--- START ---

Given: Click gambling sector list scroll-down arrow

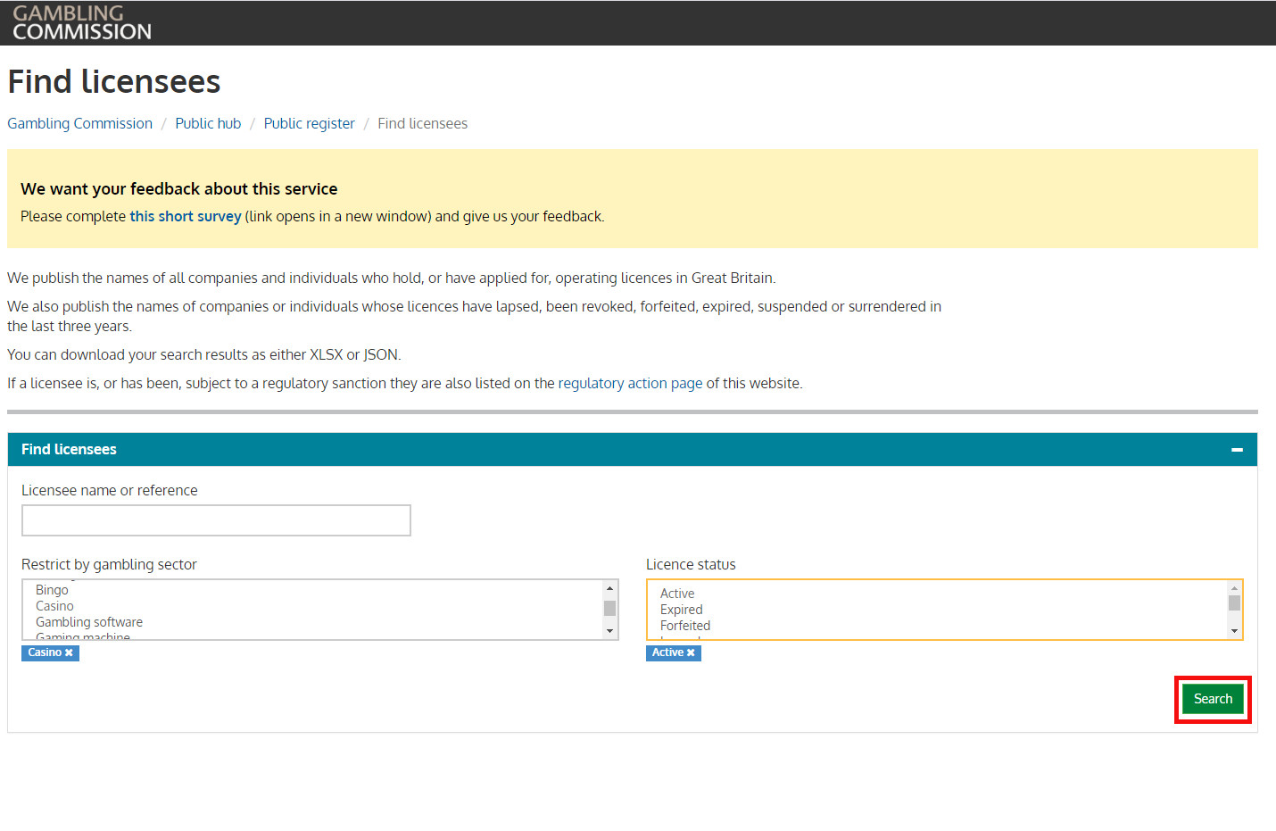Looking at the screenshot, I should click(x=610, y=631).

--- END ---
--- START ---

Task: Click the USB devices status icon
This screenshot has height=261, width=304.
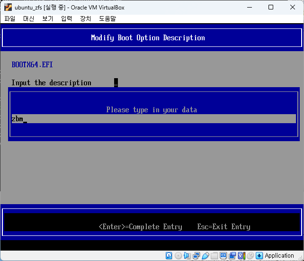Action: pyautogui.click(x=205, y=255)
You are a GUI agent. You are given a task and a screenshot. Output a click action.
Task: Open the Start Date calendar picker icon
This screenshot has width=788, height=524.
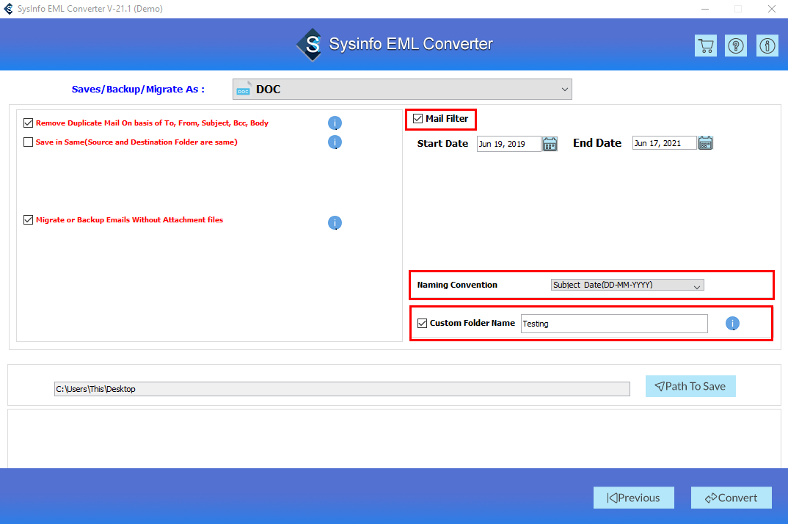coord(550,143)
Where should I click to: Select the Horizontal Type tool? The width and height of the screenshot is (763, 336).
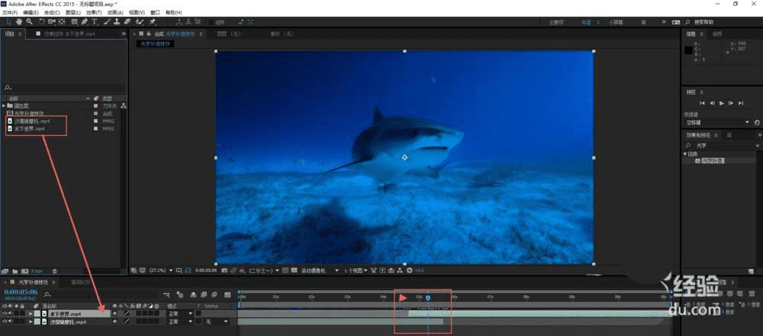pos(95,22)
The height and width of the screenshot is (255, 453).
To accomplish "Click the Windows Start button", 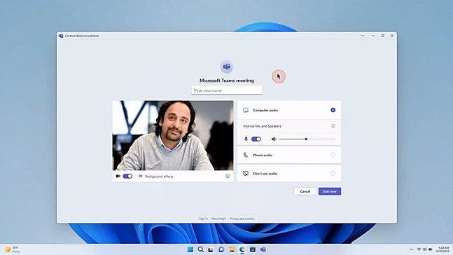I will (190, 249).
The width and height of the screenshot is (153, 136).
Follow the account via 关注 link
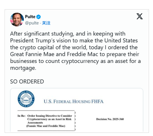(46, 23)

--- END ---
--- START ---

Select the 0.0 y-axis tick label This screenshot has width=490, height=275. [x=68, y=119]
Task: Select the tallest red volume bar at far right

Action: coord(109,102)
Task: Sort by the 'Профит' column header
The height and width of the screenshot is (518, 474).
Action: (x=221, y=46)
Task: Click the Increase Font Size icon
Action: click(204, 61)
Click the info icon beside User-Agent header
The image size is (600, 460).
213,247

--- END ---

Goal of the exercise → Print the part of the listing above that opens with the line containing "You are a GUI" and closes with the line containing "The height and width of the screenshot is (255, 453).". Copy it exactly, both ends included, and omit the pictures.

Solved exercise →
You are a GUI agent. You are given a task and a screenshot. Output a click action.
Task: Open the Start Date calendar picker icon
This screenshot has width=788, height=524.
coord(550,143)
Where should I click to: Select the Horizontal Type tool? The width and height of the screenshot is (763, 336).
pos(95,22)
The height and width of the screenshot is (255, 453).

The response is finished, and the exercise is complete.